In this case, the trial court did not award the former wife alimony designed to maintain her former standard of living. In fact, no evidence was adduced at trial regarding the standard of living the wife enjoyed during the parties’ marriage. Instead, the trial court impermissibly revived the rehabilitative-alimony award in this case, reduced it to $ 300 per month, and conditionally extended it to May 2010. Based on the foregoing reasoning, I believe that the trial court acted outside its jurisdiction in reviving the rehabilitative-alimony award and that the [modification] judgment is therefore void. Stanford at 24.

As we often do here, let’s take a look at this ruling “on the ground” where divorcing spouses, lawyers and judges actually live and work. In the past, I have felt reasonably comfortable suggesting that my clients pay rehabilitative alimony as a way of getting a spouse back on his or her feet financially with renewing a teaching certificate, or obtaining a graduate degree. And in the world where I work, where spouses are ending their marriage but are able to cooperate with each other, both spouses usually want the other spouse to do well, so it’s often an easy sell. I expect to be able to continue with this practice, because my cooperative clients are not required to reserve alimony.

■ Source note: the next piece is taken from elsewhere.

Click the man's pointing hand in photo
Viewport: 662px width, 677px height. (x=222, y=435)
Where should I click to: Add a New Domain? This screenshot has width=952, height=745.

But in the world of adversarial divorce where most family lawyers practice, I wonder whether the appeals court is sounding the death knell for rehabilitative alimony with Stanford. Henceforth, a judge will know that reservation of rehabilitative alimony must be accompanied by a reservation of periodic alimony. Now, after Stanford, the judge will know that this reservation can be invoked at any time before or after the original term of the rehabilitative alimony, an ever-present, ever-threatening “gotcha” that leaves divorced spousese forever linked financially, with one wondering when the other may drop the other shoe with a request for permanent alimony. It’s not pretty. Stanford would make me reluctant ever to order rehabilitative alimony if I were a judge.